There is no need to supplement the ADA AS.. It is great stuff. You can put root tabs in there if you want but again its not necessary. Also, there is no need to use another sub in conjunction with AS it is a stand alone product.


----------



## bherren1 (Feb 15, 2009)

it's good marketing....lol


----------



## bsmith (Jan 8, 2007)

Its fantastic marketing. You could spend almost as much if not more on additives as you do the substrate only to speed up cycling the tank marginally. I have used it very sucessfully in my 37g and my nano.


----------



## bherren1 (Feb 15, 2009)

planting issues?


----------



## bsmith (Jan 8, 2007)

Not if you have a decent set of 8"-12" tweezers.


----------



## roznalos (Aug 18, 2008)

It's easier to plant in AS, but sometimes, the plants won't stay, but I'll manage to make the plants stay lol.


----------



## bherren1 (Feb 15, 2009)

that's what i thought. can a planted aquarium hobbyist live w/o a good set of 12" ss tweezers and 12" ss scissors? IMO, NO!


----------



## bsmith (Jan 8, 2007)

Do you have some?
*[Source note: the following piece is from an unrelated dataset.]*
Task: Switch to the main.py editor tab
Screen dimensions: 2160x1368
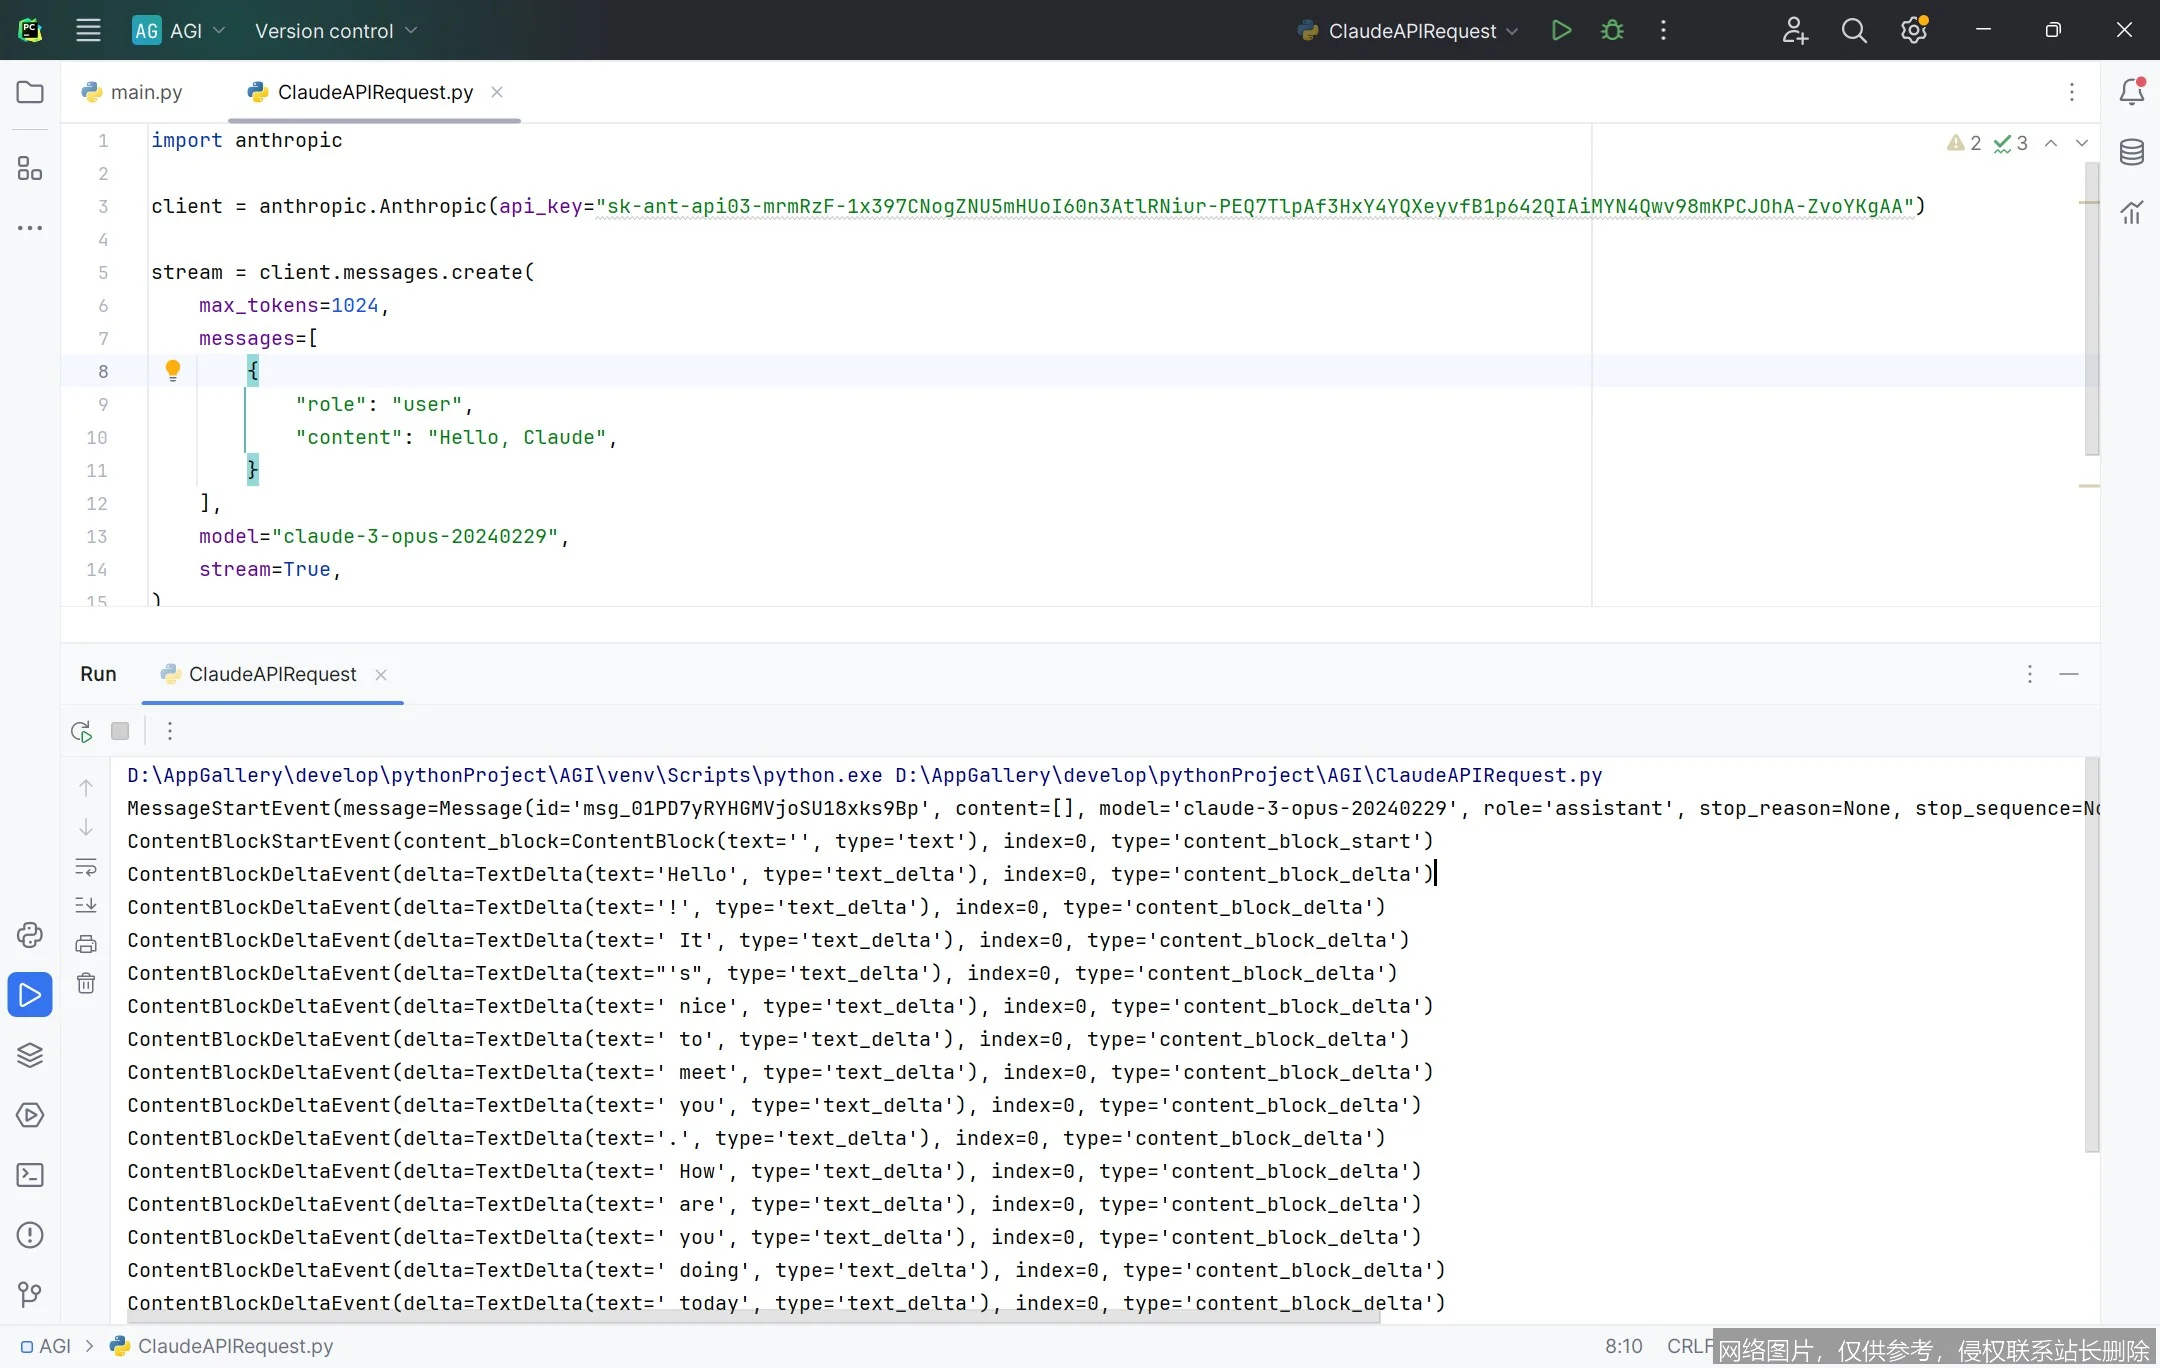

If not here is where I got my last set and they are holding up well.


----------



## bherren1 (Feb 15, 2009)

i got mine from aquaticmagic.com


----------



## itzjustjeff (Apr 27, 2009)

i was wondering..with substrates like eco complete you can just use the gravel vac to pickup fish poop and whatever else seems into the cracks..what about with aquasoil? what do we do here o_0


----------



## lauraleellbp (Feb 3, 2008)

Just wave the vacuum a bit above the surface to stir up any loose debris into the water column.


----------



## plantbrain (Dec 15, 2003)

You can deep vac ADA AS, but you need to throttle the siphon vac by squeezing the hose to keep the larger grains there and remove the fine dust.

It is much harder/takes loinger to clean this way than hard sands/EC, flourite etc.

But it can be done fairly straight forward, just takes longer.

Regards, 
Tom Barr


----------



## nismo tetra (Oct 11, 2009)

I want to try a MTS with a aqua soil cap in the future lol. But right now I'm with you, experimenting with amazonia 1 and 2 by themselves. As I think I graduated from the eco complete substrate.


----------



## Retzius (Jul 25, 2009)

The only draw backs to AS I is the yellowing and ammonia spikes. However, the yellowing can be managed by using purigen. It really cleared up my tank. I was using activated carbon and it wasnt working. Then I tried purigen and within 2 days the yellowing was gone. To deal with ammonia just do water changes.


----------



## cjp999 (Nov 18, 2008)

Retzius said:


> The only draw backs to AS I is the yellowing and ammonia spikes. However, the yellowing can be managed by using purigen. It really cleared up my tank. I was using activated carbon and it wasnt working. Then I tried purigen and within 2 days the yellowing was gone. To deal with ammonia just do water changes.


Agreed. I found purigen necessary to clear up my water when using AS. My other tanks without AS are always crystal clear, even clearer than the AS tank with purigen. I've been using AS for about a year now. I should add that it is in my only high light tank, and it also has a fairly big piece of driftwood in it, so that possibly is also contributing the the water clarify problems.


----------